Suning continues to reduce losses in the first quarter, but its revenue has declined by 20.68% year-on-year. Suning has taken out the “big store” brand

During the reporting period, Suning.com achieved a revenue of 12.579 billion yuan, a year-on-year decrease of 20.68%; The net profit was -0.68 billion yuan, a year-on-year decrease of 62.26%.

In the new quarter, struggling Suning.com is still on the eve of turning losses into profits.

On the evening of April 29th, Suning Yigou Group Co., Ltd. (ST Yigou) released its Q1 2024 report. During the reporting period, Suning.com achieved a revenue of 12.579 billion yuan, a year-on-year decrease of 20.68%; Net profit was -0.68 billion yuan, a year-on-year decrease of 62.26% in losses; The net profit attributable to the parent company was RMB 0.97 billion, a year-on-year decrease of 3.75%.
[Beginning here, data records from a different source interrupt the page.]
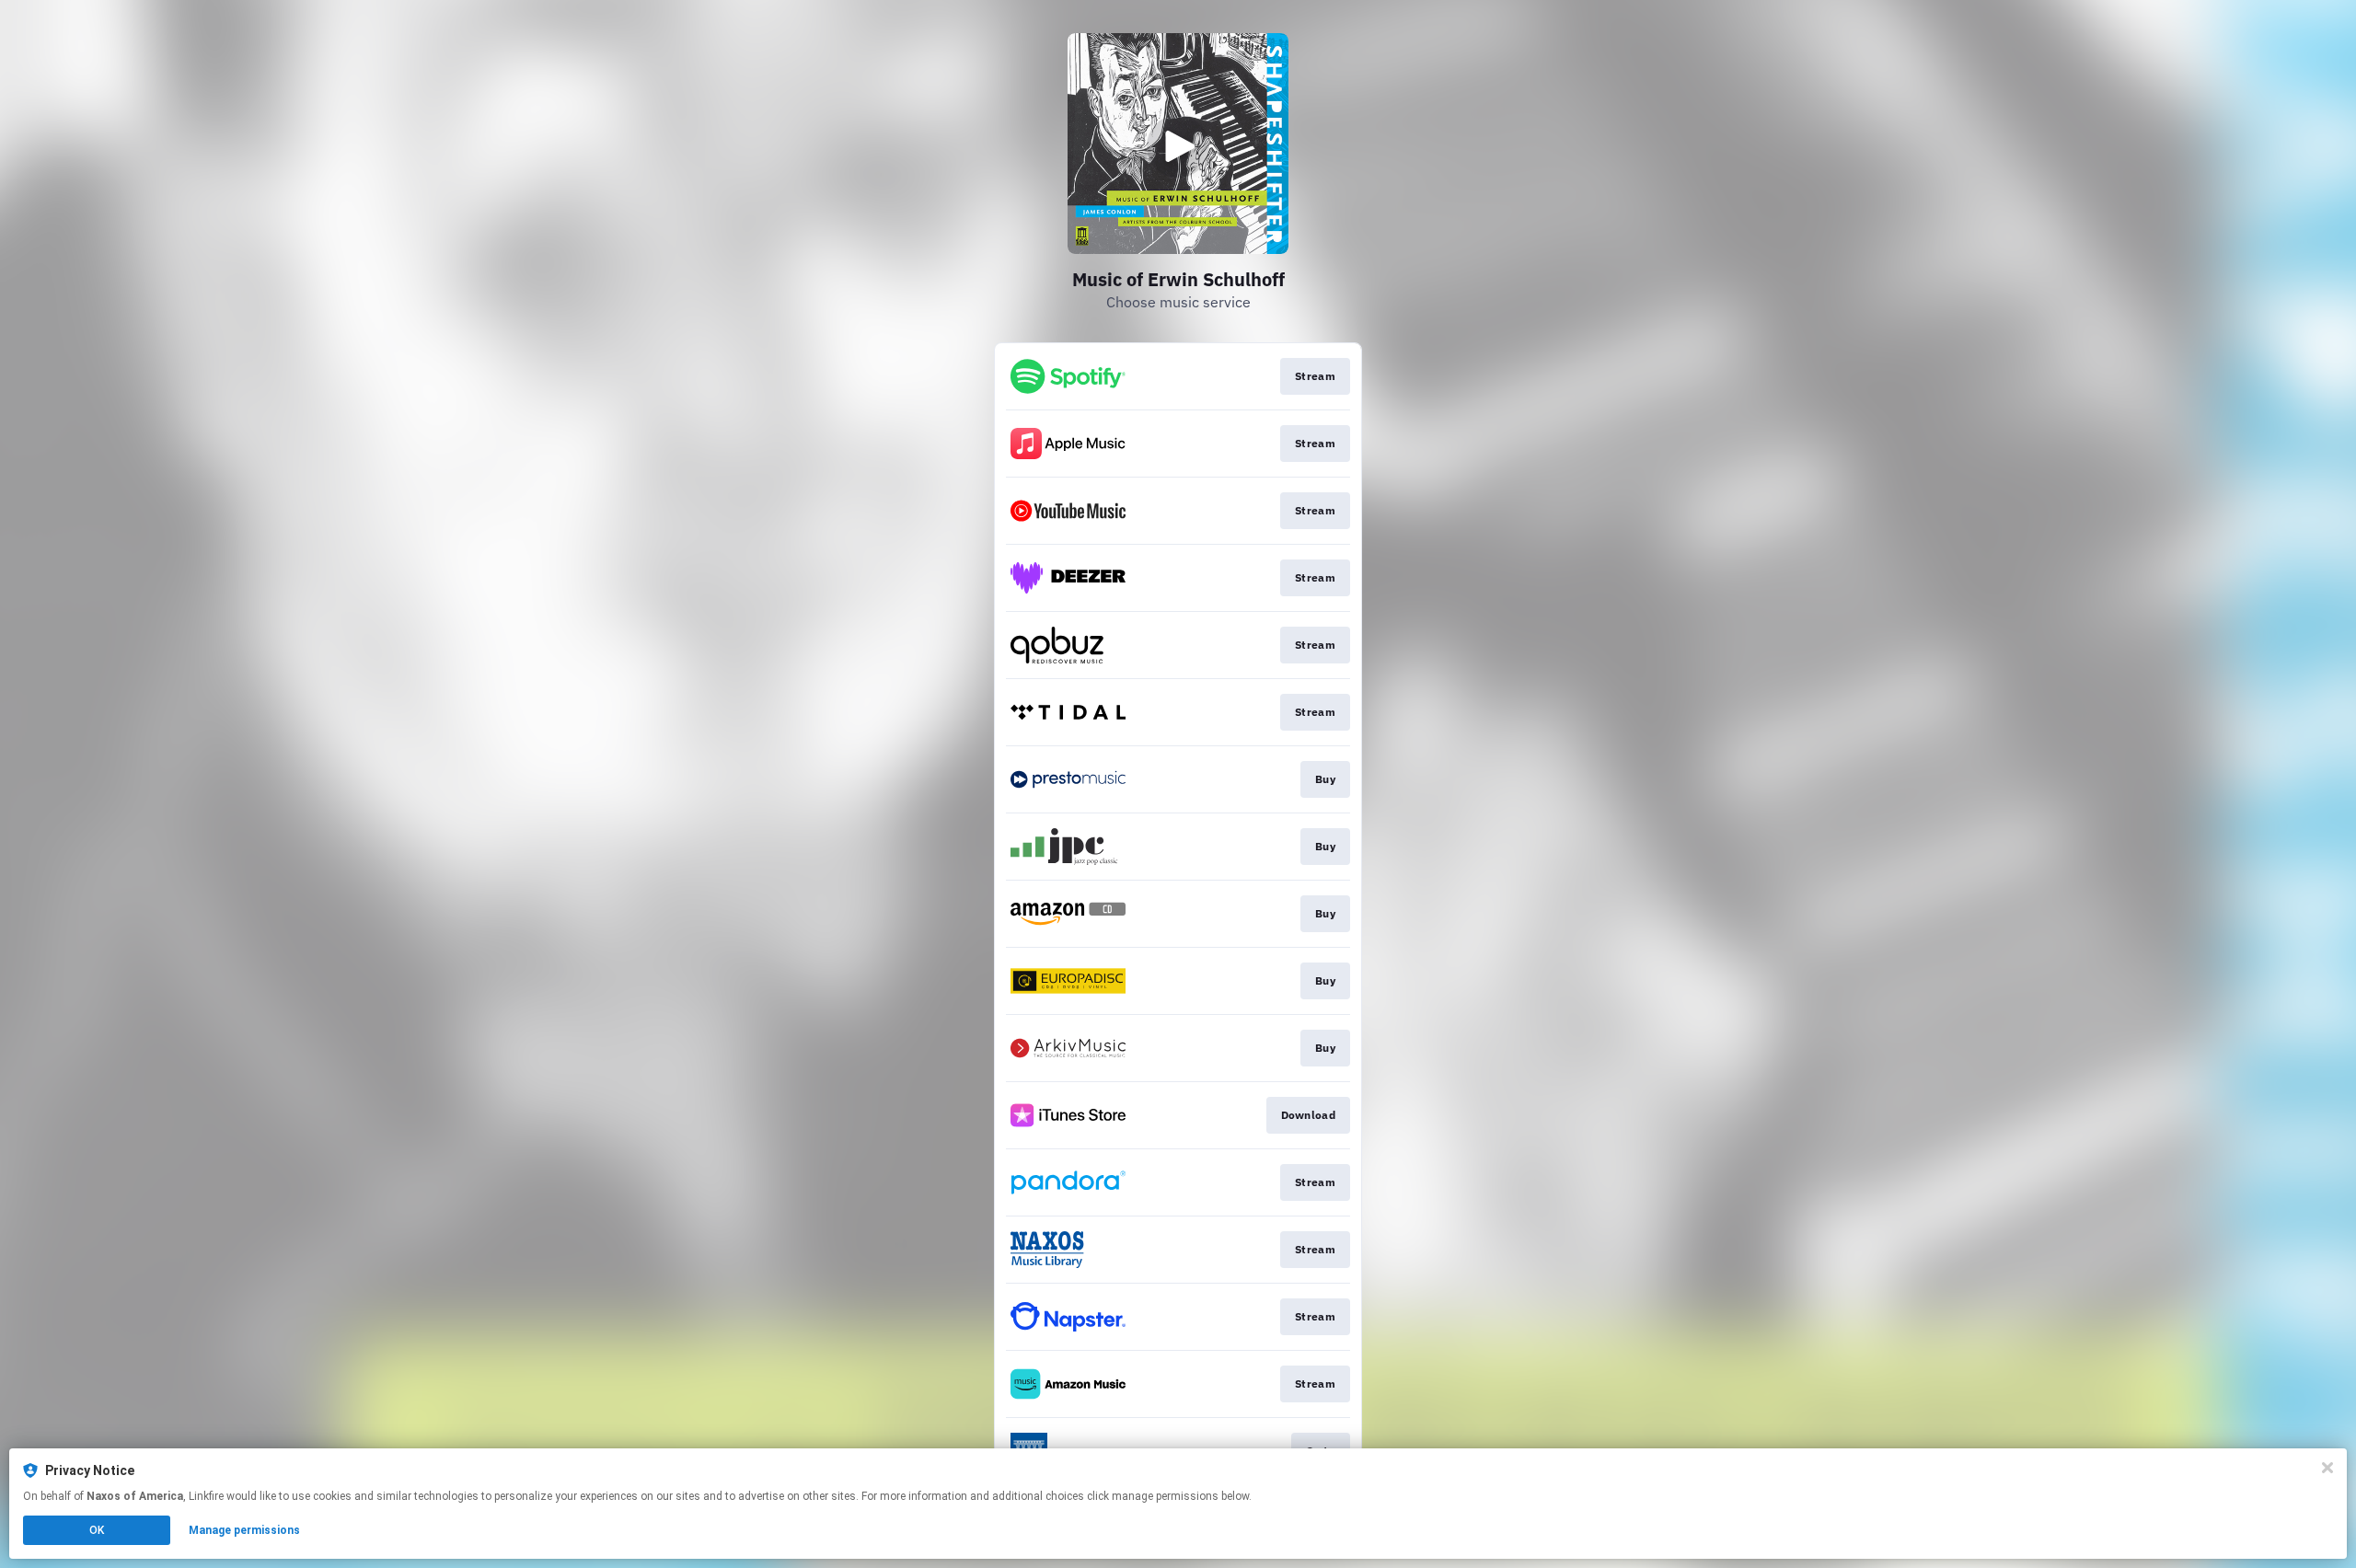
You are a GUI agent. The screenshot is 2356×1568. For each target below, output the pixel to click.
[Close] (2327, 1467)
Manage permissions (244, 1530)
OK (96, 1530)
From the first quarter financial report, it can be seen that Suning has continued its momentum of continuous loss reduction. According to the financial report, Suning’s omnichannel exclusive product sales accounted for 29% in the first quarter, with a year-on-year improvement in gross profit margin. At the same time, while strictly controlling various expenses and improving floor and personnel efficiency, the company’s total expenses in the first quarter decreased by 21.59% year-on-year.
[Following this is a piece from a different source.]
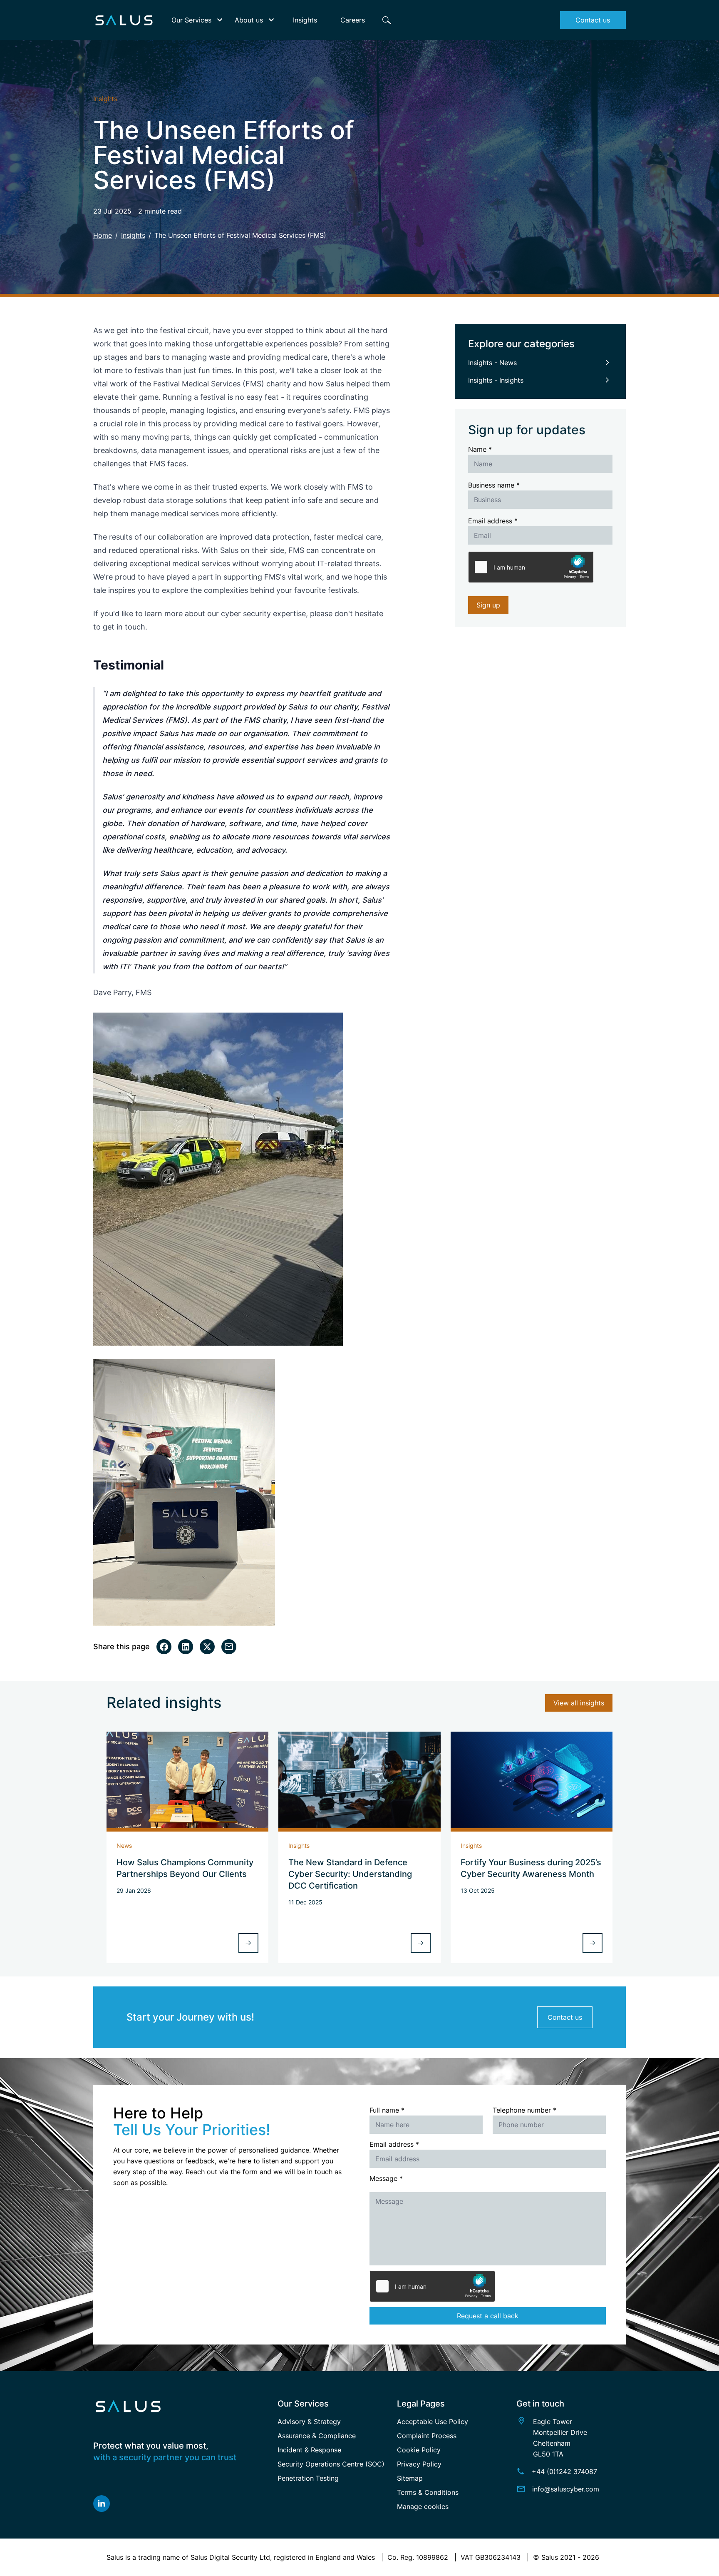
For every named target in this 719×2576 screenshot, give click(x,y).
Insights (133, 235)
However, a year-on-year decrease of 20.68% in operating revenue is not optimistic for Suning. Suning said in the financial report that on the one hand, the decline in operating revenue was due to the downsizing adjustment of Carrefour’s business since the end of the second quarter of 2023, with a high base in the same period. On the other hand, the consumption prosperity in the first quarter still needs to be improved, and the impact of the market environment, coupled with the seasonal disturbance of home appliance promotions during the Spring Festival holiday, has also caused a year-on-year decline in its operating revenue.
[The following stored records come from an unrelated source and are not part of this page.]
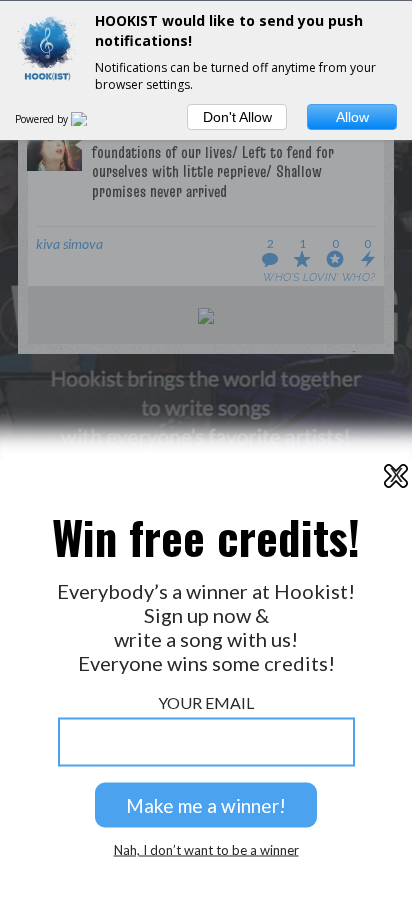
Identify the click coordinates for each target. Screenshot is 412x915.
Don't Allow (237, 117)
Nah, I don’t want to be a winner (206, 850)
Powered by (43, 119)
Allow (352, 117)
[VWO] (91, 119)
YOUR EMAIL (206, 702)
How to overcome the dilemma of declining income is one of the issues that Suning needs to consider in the next step. Suning stated in its financial report that although its revenue declined year-on-year in the first quarter, it accelerated the development and reserve of core stores in key cities, laying a good foundation for the company’s annual business goals.

“Big Store Strategy” is one of the strategies currently being promoted by Suning. On April 18th, Suning announced that the first Suning Yijia Max store in Beijing will be located in the CCTV Tower, with a business area of over 20000 square meters. Meanwhile, Suning has revealed that from April 26th to May 1st, Suning will densely open 17 large stores in 13 cities across the country, officially launching new business formats – Suning Yijia Max and Suning Yigou Pro. To promote the upgrading of Suning’s store scene, product structure, and service experience in the form of larger scale stores, and to find ways to break through from offline experiences, has become Suning’s ambition.

It is worth noting that behind the attempt to break through with a “big store”, Suning’s cash flow will be further tested. Previously released financial reports showed that in 2023, Suning’s net cash flow from operating activities was 2.91 billion yuan, a year-on-year increase of 561.37%. However, in the first quarter of 2024, Suning’s cash flow growth was once again tested. During the reporting period, Suning achieved a net cash flow of 1.407 billion yuan from operating activities, a year-on-year decrease of -27.71%. This also means that Suning may still face a crisis of “ammunition” supply on the road to seizing the market through offline experience.

Recently, the Ministry of Commerce and 14 other departments jointly released the Action Plan to Promote the Exchange of Old for New Consumer Goods. With market demand and policy support, “Exchange of Old for New” is regarded as an important growth point in the home appliance industry. Previously, Yang Daoling, Director of the Big Data Analysis Department of the National Information Center’s Big Data Development Department, disclosed that there is huge consumer space for home appliance replacement. A survey on the consumer demand for household appliances replacement showed that nearly 30% of households own “older” appliances, with 31.9%, 29.4%, and 28.1% of respondents using televisions, washing machines, and range hoods for 8 years or more, respectively. The proportion of households using refrigerators and air conditioners for 10 years or more is 16.3% and 14.7%, respectively. The proportion of “four major items” exceeding the age limit in rural households is higher, with 35% and 32.3% of respondents using televisions and washing machines for more than 8 years, and 19.7% and 16.6% of respondents using refrigerators and air conditioners for more than 10 years, respectively.

Recent data disclosed by Suning shows that in the first quarter, the order volume of Suning Retail Cloud’s trade in orders increased by 247% year-on-year, and the sales amount increased by 138% year-on-year, with a cumulative collection of over 40000 units. It is worth observing whether Suning can leverage its “trade in” business to drive revenue growth in the second quarter.

According to the financial report, as of the end of the first quarter, Suning.com has opened 415 new retail cloud franchise stores, bringing the total number to 10756.